§ **EXERCISE DESCRIPTION**: Out of the material that follows, write out exactly the lines from the line with "The image size is (641, 818)." to the line with "This screenshot has height=1452, width=840.", both ends included, and no others.

§ **DATASET ENTRIES**:
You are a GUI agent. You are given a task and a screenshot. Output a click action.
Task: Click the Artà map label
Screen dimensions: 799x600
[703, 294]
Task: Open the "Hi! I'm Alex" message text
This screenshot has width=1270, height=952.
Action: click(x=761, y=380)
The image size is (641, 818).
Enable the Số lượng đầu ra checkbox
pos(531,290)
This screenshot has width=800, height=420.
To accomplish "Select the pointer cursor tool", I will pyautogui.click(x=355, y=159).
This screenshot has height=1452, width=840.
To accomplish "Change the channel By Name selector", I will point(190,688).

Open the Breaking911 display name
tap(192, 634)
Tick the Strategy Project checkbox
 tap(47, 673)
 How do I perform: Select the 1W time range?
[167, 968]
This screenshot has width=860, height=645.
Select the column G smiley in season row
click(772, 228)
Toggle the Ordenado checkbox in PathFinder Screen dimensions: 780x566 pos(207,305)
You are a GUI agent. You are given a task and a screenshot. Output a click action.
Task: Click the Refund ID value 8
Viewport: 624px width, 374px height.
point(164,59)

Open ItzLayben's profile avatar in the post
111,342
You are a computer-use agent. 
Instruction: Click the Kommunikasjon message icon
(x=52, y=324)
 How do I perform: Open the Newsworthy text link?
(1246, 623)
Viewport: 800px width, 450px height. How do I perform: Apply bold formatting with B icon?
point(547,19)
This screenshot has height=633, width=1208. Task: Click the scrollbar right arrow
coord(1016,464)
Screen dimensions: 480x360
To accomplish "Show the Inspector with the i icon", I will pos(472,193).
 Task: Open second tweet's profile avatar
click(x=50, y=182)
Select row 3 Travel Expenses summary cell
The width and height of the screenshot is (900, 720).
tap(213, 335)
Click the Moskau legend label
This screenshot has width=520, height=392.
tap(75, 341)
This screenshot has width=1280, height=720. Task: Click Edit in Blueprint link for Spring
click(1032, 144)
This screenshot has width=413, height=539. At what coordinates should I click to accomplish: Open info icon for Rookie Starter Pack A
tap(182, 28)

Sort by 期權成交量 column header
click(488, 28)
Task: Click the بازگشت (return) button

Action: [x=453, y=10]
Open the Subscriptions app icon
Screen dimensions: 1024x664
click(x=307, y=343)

§ **SOLUTION BELOW**:
The image size is (641, 818).
Enable the Số lượng đầu ra checkbox
pos(531,290)
This screenshot has width=800, height=420.
To accomplish "Select the pointer cursor tool", I will pyautogui.click(x=355, y=159).
This screenshot has height=1452, width=840.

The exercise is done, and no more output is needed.